The room grew colder. There was no heat from the front room to help the cookstove. The cold had crept into the front room and was sneaking in under the door. Beneath the lean-to door it was crawling in too.

Ma brought the braided rugs from the front room and laid them, folded, tightly against the bottoms of the doors.

At noon Pa went to the stable. The stock did not need feeding at noon, but he went to see that the horses and the cow and the big calf were still safely sheltered.

He went out again in midafternoon. “Animals need a lot of feed to keep them warm in such cold,” he explained to Ma. “The blizzard is worse than it was, and I had a hard tussle this morning to get hay into the stable in these winds. I couldn't do it if the haystack wasn't right at the door. Another good thing, the snowdrifts are gone. They've been scoured away, down to the bare ground.”

The storm howled even louder when he went out into it, and a blast of cold came through the lean-to though Ma had pushed the folded rug against the inner door as soon as Pa shut it.

Mary was braiding a new rug. She had cut worn-out woolen clothes in strips, and Ma had put each color in a separate box.
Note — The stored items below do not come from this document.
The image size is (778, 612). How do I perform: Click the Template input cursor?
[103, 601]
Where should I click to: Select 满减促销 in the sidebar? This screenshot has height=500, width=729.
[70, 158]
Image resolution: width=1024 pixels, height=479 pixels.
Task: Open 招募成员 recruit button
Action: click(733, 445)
Mary kept the boxes in order and remembered where each color was. She was braiding the rag-strips together in a long braid that coiled down in a pile beside her chair. When she came to the end of a strip, she chose the color she wanted and sewed it on. Now and then she felt of the growing pile.

“I do believe I have nearly enough done,” she said.

“I'll be ready for you to sew the rug tomorrow, Laura.”

“I wanted to finish this lace first,” Laura objected.

"And these storms keep making it so dark I can hardly see to count the stitches."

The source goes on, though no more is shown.